■ **WHAT THIS TASK INVOLVES**
Every single entry below should be reproduced verbatim.

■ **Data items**
--- START ---

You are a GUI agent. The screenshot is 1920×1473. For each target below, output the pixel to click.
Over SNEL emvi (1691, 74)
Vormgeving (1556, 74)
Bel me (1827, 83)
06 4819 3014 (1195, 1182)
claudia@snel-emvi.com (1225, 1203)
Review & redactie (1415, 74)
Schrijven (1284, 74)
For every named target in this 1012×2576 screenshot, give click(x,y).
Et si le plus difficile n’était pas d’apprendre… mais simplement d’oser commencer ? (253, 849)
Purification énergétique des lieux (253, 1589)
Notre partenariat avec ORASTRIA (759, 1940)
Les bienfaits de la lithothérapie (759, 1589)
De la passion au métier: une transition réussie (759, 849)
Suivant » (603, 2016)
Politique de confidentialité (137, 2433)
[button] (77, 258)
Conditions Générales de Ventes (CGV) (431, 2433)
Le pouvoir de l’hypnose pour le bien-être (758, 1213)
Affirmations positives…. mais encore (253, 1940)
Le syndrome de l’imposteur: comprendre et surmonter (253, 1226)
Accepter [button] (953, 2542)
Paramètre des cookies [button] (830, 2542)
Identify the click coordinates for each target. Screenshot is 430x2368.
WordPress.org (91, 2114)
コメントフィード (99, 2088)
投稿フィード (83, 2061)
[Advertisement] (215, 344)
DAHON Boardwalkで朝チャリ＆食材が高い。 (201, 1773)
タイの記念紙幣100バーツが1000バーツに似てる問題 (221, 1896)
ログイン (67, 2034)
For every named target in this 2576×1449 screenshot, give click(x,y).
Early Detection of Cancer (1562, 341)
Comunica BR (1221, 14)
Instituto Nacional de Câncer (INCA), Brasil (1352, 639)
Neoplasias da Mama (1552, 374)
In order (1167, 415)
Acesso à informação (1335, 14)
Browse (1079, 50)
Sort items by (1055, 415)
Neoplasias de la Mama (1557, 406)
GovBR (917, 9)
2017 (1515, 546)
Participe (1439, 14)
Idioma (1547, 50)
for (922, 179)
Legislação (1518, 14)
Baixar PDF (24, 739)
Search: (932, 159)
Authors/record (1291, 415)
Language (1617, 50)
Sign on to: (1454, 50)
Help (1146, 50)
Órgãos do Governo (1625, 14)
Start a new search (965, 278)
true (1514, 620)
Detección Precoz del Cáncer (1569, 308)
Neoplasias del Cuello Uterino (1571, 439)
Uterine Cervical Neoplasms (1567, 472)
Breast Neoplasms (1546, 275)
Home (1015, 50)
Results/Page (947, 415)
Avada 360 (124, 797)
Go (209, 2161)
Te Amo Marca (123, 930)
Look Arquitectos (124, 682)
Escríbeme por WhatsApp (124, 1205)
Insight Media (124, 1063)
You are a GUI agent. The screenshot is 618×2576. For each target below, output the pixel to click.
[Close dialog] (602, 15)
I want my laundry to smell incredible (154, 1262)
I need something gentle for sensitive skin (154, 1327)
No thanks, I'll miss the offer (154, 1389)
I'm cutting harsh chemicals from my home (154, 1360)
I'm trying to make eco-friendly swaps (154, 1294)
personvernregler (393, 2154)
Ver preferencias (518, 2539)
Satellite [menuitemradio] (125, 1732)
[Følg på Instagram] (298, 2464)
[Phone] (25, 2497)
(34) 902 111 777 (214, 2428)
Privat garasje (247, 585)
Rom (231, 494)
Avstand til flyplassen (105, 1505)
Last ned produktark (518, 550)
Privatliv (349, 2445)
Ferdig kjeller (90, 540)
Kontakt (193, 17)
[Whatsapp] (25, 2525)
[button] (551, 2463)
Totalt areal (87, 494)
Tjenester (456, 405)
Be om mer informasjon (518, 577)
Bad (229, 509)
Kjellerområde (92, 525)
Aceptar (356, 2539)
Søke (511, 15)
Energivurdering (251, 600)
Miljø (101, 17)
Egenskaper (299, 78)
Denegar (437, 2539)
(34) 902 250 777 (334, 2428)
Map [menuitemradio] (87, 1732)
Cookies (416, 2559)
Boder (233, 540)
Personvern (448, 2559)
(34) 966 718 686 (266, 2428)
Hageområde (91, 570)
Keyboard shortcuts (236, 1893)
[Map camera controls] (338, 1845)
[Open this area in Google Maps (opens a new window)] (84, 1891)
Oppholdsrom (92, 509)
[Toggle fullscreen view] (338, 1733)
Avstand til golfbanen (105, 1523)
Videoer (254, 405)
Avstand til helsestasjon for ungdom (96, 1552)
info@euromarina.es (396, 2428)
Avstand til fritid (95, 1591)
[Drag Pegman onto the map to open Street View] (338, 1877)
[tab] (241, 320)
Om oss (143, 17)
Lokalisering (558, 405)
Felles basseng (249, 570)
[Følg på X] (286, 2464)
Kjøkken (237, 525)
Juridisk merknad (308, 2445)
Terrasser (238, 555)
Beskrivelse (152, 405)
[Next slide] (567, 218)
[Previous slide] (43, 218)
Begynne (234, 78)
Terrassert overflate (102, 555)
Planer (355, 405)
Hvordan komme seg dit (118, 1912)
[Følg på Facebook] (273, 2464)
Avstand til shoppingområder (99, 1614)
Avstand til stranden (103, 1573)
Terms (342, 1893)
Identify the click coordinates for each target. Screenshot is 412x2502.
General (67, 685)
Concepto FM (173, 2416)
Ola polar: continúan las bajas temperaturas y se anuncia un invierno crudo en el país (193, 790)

--- END ---

■ **SOLUTION TO THIS TASK**
You are a GUI agent. The screenshot is 1920×1473. For each target below, output the pixel to click.
Over SNEL emvi (1691, 74)
Vormgeving (1556, 74)
Bel me (1827, 83)
06 4819 3014 (1195, 1182)
claudia@snel-emvi.com (1225, 1203)
Review & redactie (1415, 74)
Schrijven (1284, 74)
For every named target in this 1012×2576 screenshot, give click(x,y).
Et si le plus difficile n’était pas d’apprendre… mais simplement d’oser commencer ? (253, 849)
Purification énergétique des lieux (253, 1589)
Notre partenariat avec ORASTRIA (759, 1940)
Les bienfaits de la lithothérapie (759, 1589)
De la passion au métier: une transition réussie (759, 849)
Suivant » (603, 2016)
Politique de confidentialité (137, 2433)
[button] (77, 258)
Conditions Générales de Ventes (CGV) (431, 2433)
Le pouvoir de l’hypnose pour le bien-être (758, 1213)
Affirmations positives…. mais encore (253, 1940)
Le syndrome de l’imposteur: comprendre et surmonter (253, 1226)
Accepter [button] (953, 2542)
Paramètre des cookies [button] (830, 2542)
Identify the click coordinates for each target. Screenshot is 430x2368.
WordPress.org (91, 2114)
コメントフィード (99, 2088)
投稿フィード (83, 2061)
[Advertisement] (215, 344)
DAHON Boardwalkで朝チャリ＆食材が高い。 (201, 1773)
タイの記念紙幣100バーツが1000バーツに似てる問題 (221, 1896)
ログイン (67, 2034)
For every named target in this 2576×1449 screenshot, give click(x,y).
Early Detection of Cancer (1562, 341)
Comunica BR (1221, 14)
Instituto Nacional de Câncer (INCA), Brasil (1352, 639)
Neoplasias da Mama (1552, 374)
In order (1167, 415)
Acesso à informação (1335, 14)
Browse (1079, 50)
Sort items by (1055, 415)
Neoplasias de la Mama (1557, 406)
GovBR (917, 9)
2017 (1515, 546)
Participe (1439, 14)
Idioma (1547, 50)
for (922, 179)
Legislação (1518, 14)
Baixar PDF (24, 739)
Search: (932, 159)
Authors/record (1291, 415)
Language (1617, 50)
Sign on to: (1454, 50)
Help (1146, 50)
Órgãos do Governo (1625, 14)
Start a new search (965, 278)
true (1514, 620)
Detección Precoz del Cáncer (1569, 308)
Neoplasias del Cuello Uterino (1571, 439)
Uterine Cervical Neoplasms (1567, 472)
Breast Neoplasms (1546, 275)
Home (1015, 50)
Results/Page (947, 415)
Avada 360 (124, 797)
Go (209, 2161)
Te Amo Marca (123, 930)
Look Arquitectos (124, 682)
Escríbeme por WhatsApp (124, 1205)
Insight Media (124, 1063)
You are a GUI agent. The screenshot is 618×2576. For each target below, output the pixel to click.
[Close dialog] (602, 15)
I want my laundry to smell incredible (154, 1262)
I need something gentle for sensitive skin (154, 1327)
No thanks, I'll miss the offer (154, 1389)
I'm cutting harsh chemicals from my home (154, 1360)
I'm trying to make eco-friendly swaps (154, 1294)
personvernregler (393, 2154)
Ver preferencias (518, 2539)
Satellite [menuitemradio] (125, 1732)
[Følg på Instagram] (298, 2464)
[Phone] (25, 2497)
(34) 902 111 777 (214, 2428)
Privat garasje (247, 585)
Rom (231, 494)
Avstand til flyplassen (105, 1505)
Last ned produktark (518, 550)
Privatliv (349, 2445)
Ferdig kjeller (90, 540)
Kontakt (193, 17)
[Whatsapp] (25, 2525)
[button] (551, 2463)
Totalt areal (87, 494)
Tjenester (456, 405)
Be om mer informasjon (518, 577)
Bad (229, 509)
Kjellerområde (92, 525)
Aceptar (356, 2539)
Søke (511, 15)
Energivurdering (251, 600)
Miljø (101, 17)
Egenskaper (299, 78)
Denegar (437, 2539)
(34) 902 250 777 (334, 2428)
Map [menuitemradio] (87, 1732)
Cookies (416, 2559)
Boder (233, 540)
Personvern (448, 2559)
(34) 966 718 686 (266, 2428)
Hageområde (91, 570)
Keyboard shortcuts (236, 1893)
[Map camera controls] (338, 1845)
[Open this area in Google Maps (opens a new window)] (84, 1891)
Oppholdsrom (92, 509)
[Toggle fullscreen view] (338, 1733)
Avstand til golfbanen (105, 1523)
Videoer (254, 405)
Avstand til helsestasjon for ungdom (96, 1552)
info@euromarina.es (396, 2428)
Avstand til fritid (95, 1591)
[Drag Pegman onto the map to open Street View] (338, 1877)
[tab] (241, 320)
Om oss (143, 17)
Lokalisering (558, 405)
Felles basseng (249, 570)
[Følg på X] (286, 2464)
Kjøkken (237, 525)
Juridisk merknad (308, 2445)
Terrasser (238, 555)
Beskrivelse (152, 405)
[Next slide] (567, 218)
[Previous slide] (43, 218)
Begynne (234, 78)
Terrassert overflate (102, 555)
Planer (355, 405)
Hvordan komme seg dit (118, 1912)
[Følg på Facebook] (273, 2464)
Avstand til shoppingområder (99, 1614)
Avstand til stranden (103, 1573)
Terms (342, 1893)
Identify the click coordinates for each target. Screenshot is 412x2502.
General (67, 685)
Concepto FM (173, 2416)
Ola polar: continúan las bajas temperaturas y se anuncia un invierno crudo en el país (193, 790)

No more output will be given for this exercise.